Y:         You will always fail. It is not your work rate, but your lack of talent. It is not only your fault, but your whore mother who had so many cocks in her she would have been had pressed to pick out from father from the massed congregation at the bottom of her bed, but still, the choice, despite the number was limited to drunkards with spare change.

You take him in your mouth again. You recognise that he is almost there, from the way he moves his hips from little droplets beading against your tongue. It won’t take much.

Y:         Admittedly, you have this, (as he spills over your breast, down your belly) but there are many horses in the field, but you would be hard pressed to find one with more renown that the next.


Later, The Artist is home. It is the home of a destitute, crammed in above a pub and next to another. He has one room, a shared toilet and one barred window overlooking a putrid laneway.

He is at the window now, a bottle of cheap wine held by the neck. Drunk, clearly. It is not raining but it should be. The Crow is watching him from just beyond the bars.


Crow:   You went to her again.

Artist: What choice do I have. I must eat.
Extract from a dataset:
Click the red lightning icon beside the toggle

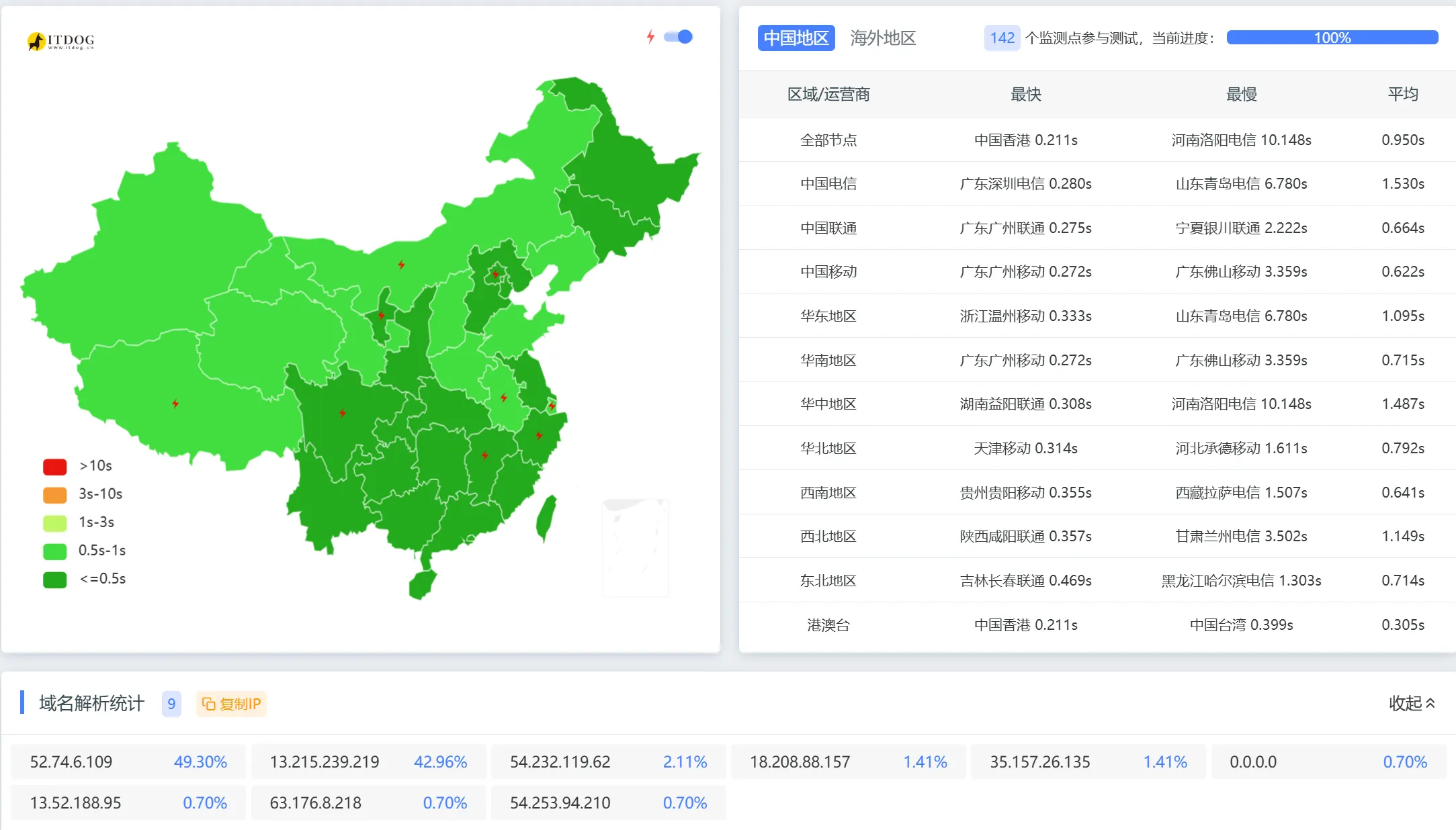(x=650, y=37)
C:         Is that dinner, then?

A:         I am nourished. (he takes a drink) It is better than your fare.

The crow is picking at the carcass of a rat.

C:         I doubt it. This fellow was a king. I murdered him. Even know his children and his fat wife lament their loss.

A:         You are a murderer, then.

C:         (smiling) Did she give you anything in the end, for your efforts?

A:         (bashfully) An idea.

C:         (pulling something long, pink and gleaming out) An idea. Ha ha. How very generous. And what will you do with this idea?

A:         (taking a gulp of his wine) You’ll see crow. You’ll see.